Standards delivered with warmth
N. Dorward | Toronto, ON Canada | 02/01/2001
(4 out of 5 stars)
"The fuss about "neoconservative" or "neotraditional" jazz in the 1980s (Marsalis et al) conveniently ignored younger musicians like Scott Hamilton who, without any hype, had been playing in an unfussily traditionalist swing style for their entire careers. This disc is one of the dozens he's recorded for Concord, showcasing an attractively honest & intelligent tenor style.There are a couple distinctive features of the recording. First is the expert rhythm section of three British musicians--Brian Lemon on piano, Dave Green on bass & Allan Ganley on drums. They are all excellent players whose comfortable swing puts many North American rhythm sections to shame. The other feature here is the repertoire, which is mostly (except for "Bernie's Tune" & Hamilton's original blues "Setagaya Serenade") extremely well-worn standards like "Autumn Leaves" & "Indiana". According to the liner notes the tunes were chosen in a poll by readers of Japan's _Swing Journal_ as "titles they would most like to hear on a Scott Hamilton recording".If the tunes are a bit overfamiliar, Hamilton certainly doesn't treat them sleepily: each rendition is delivered smoothly & beautifully but with genuine craft & freshness.

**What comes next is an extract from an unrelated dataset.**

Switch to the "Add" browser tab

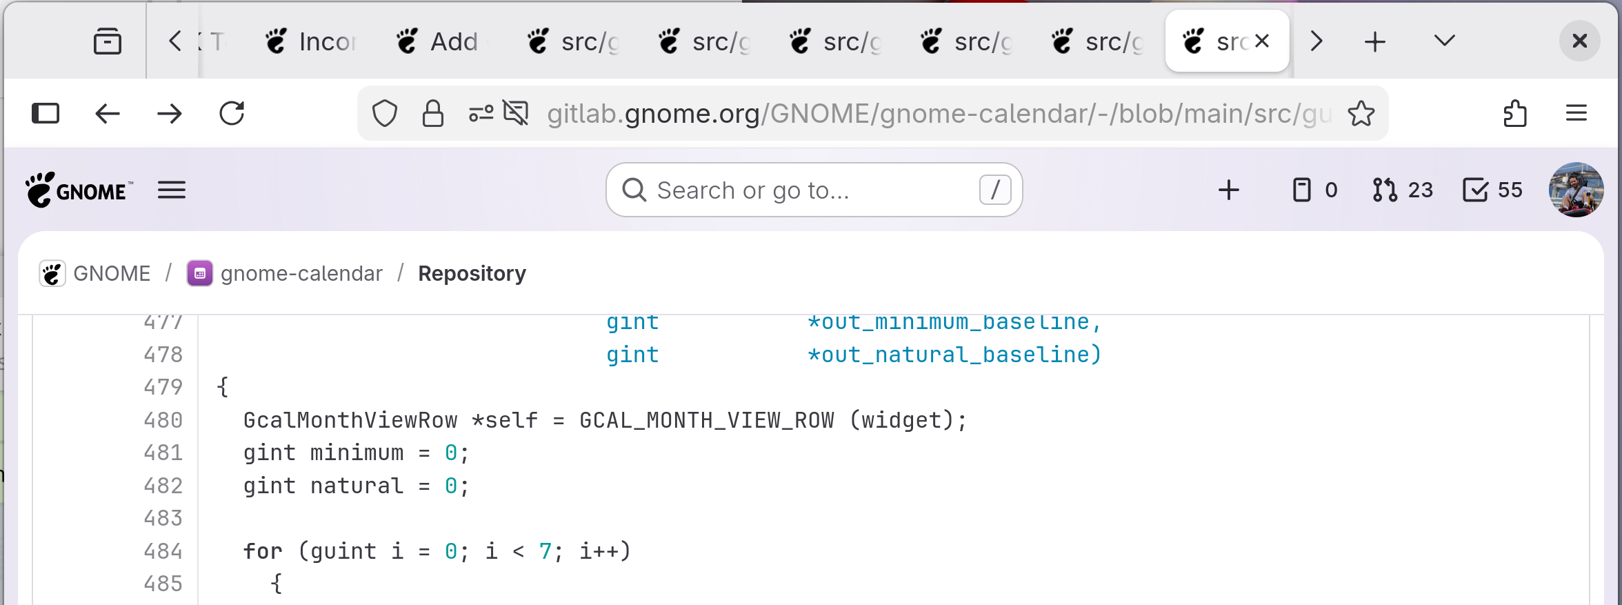pos(441,41)
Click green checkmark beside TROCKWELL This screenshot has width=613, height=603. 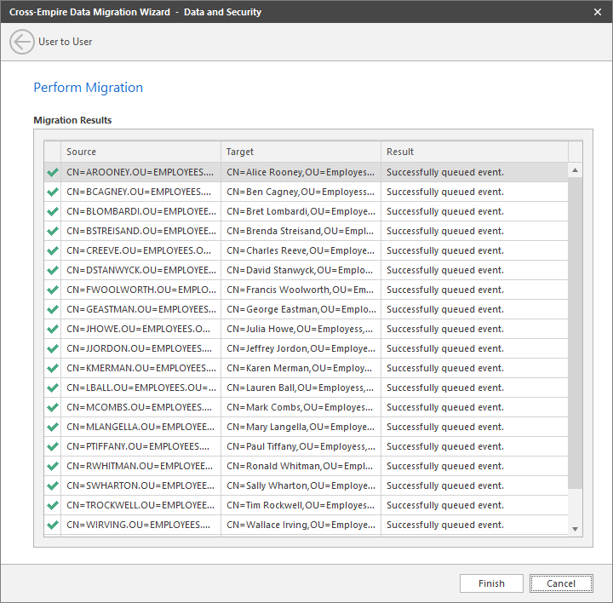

The disc has a lovely, warm feel, reinforced by the glowing studio sound. It's a disc that isn't for those looking for flash--indeed, it's perhaps a touch too becalmed (it might have benefitted from another uptempo number maybe, though certainly Hamilton's calling card is ballads). Its most beautiful moments come on "It Never Entered My Mind"--an absolutely flawless rendition--& on a swinging "Autumn Leaves" & a surprisingly hard-hitting "Bernie's Tune".Big-hearted, gentle music: those aren't qualities that are in plentiful supply in contemporary jazz, & are all the more to be treasured for their abundance here."